» Things to do
• A. In the excerpt on criticisms of Freud, whose work does the branch of Freudian critique that emphasizes social and environmental sources of development owe a great deal to?
• B. Transcribe without changes the part of the excerpt on criticisms of Freud that opens with the words containing "Among adherents of" and closes with "of Herbert Marcuse.".
• C. List every person named in the excerpt on criticisms of Freud, other than Freud himself.

» Document excerpt
*** Begin section ***
H. J. Eysenck claims that Freud 'set psychiatry back one hundred years', consistently mis-diagnosed his patients, fraudulently misrepresented case histories and that "what is true in Freud is not new and what is new in Freud is not true".[24]

Mikkel Borch-Jacobsen claims that "The truth is that Freud knew from the very start that Fleischl, Anna O. and his 18 patients were not cured, and yet he did not hesitate to build grand theories on these non-existent foundations...he disguised fragments of his self-analysis as ‘objective’ cases, that he concealed his sources, that he conveniently antedated some of his analyses, that he sometimes attributed to his patients ‘free associations’ that he himself made up, that he inflated his therapeutic successes, that he slandered his opponents."[2]

Among adherents of Freudian thought, a frequently criticized aspect of Freud's belief system is his model of psychosexual development, including Freud's claim that infants are sexual beings.[citation needed] Others have accepted Freud's expanded notion of sexuality, but have argued that this pattern of development is not universal, nor necessary for the development of a healthy adult.[citation needed] Instead, they have emphasized the social and environmental sources of patterns of development. Moreover, they call attention to social dynamics Freud de-emphasized or ignored, such as class relations. This branch of Freudian critique owes a great deal to the work of Herbert Marcuse.
*** End section ***
» Dataset content
*** Begin section ***
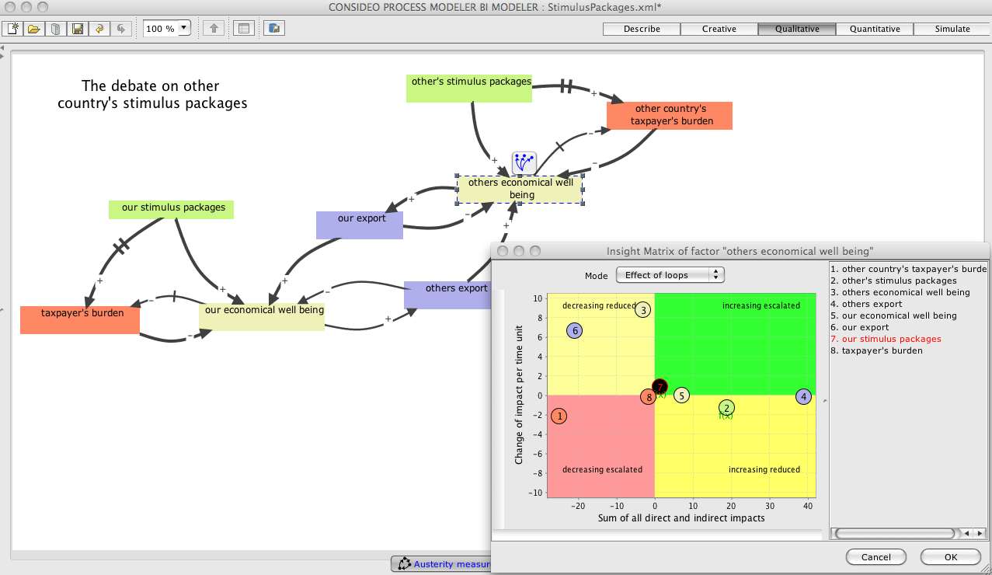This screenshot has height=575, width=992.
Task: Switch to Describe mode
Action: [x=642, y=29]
*** End section ***
*** Begin section ***
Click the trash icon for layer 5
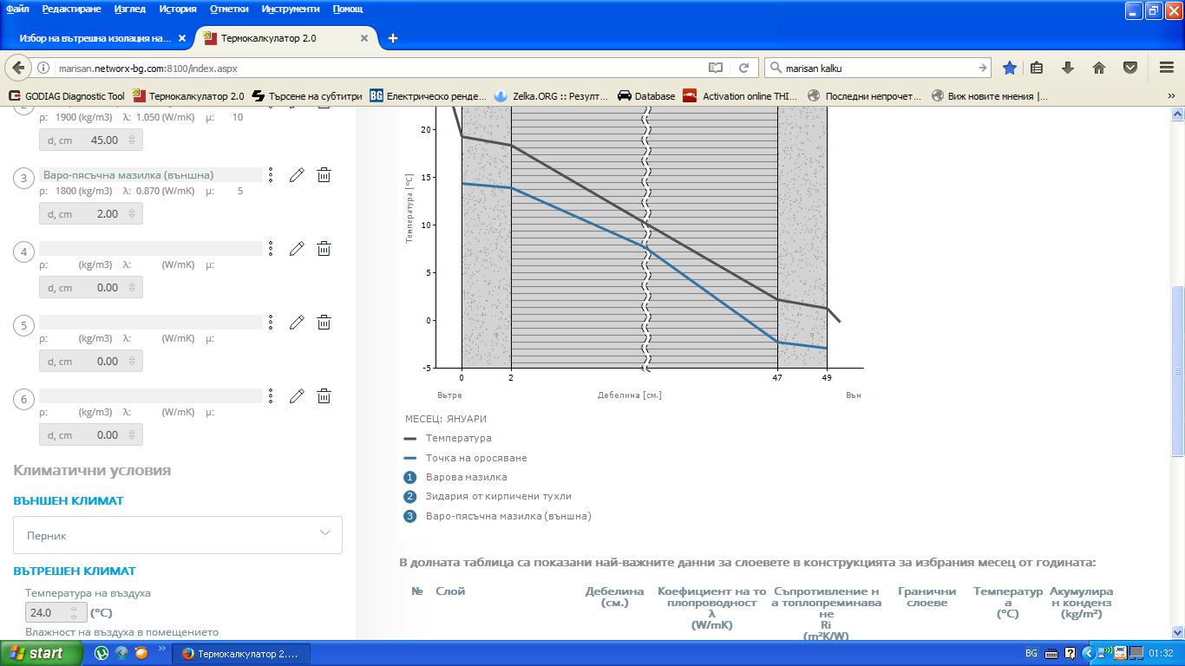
*** End section ***
» Responses to the exercise
• A. Herbert Marcuse

• B.
Among adherents of Freudian thought, a frequently criticized aspect of Freud's belief system is his model of psychosexual development, including Freud's claim that infants are sexual beings.[citation needed] Others have accepted Freud's expanded notion of sexuality, but have argued that this pattern of development is not universal, nor necessary for the development of a healthy adult.[citation needed] Instead, they have emphasized the social and environmental sources of patterns of development. Moreover, they call attention to social dynamics Freud de-emphasized or ignored, such as class relations. This branch of Freudian critique owes a great deal to the work of Herbert Marcuse.

• C.
H. J. Eysenck
Mikkel Borch-Jacobsen
Fleischl
Anna O.
Herbert Marcuse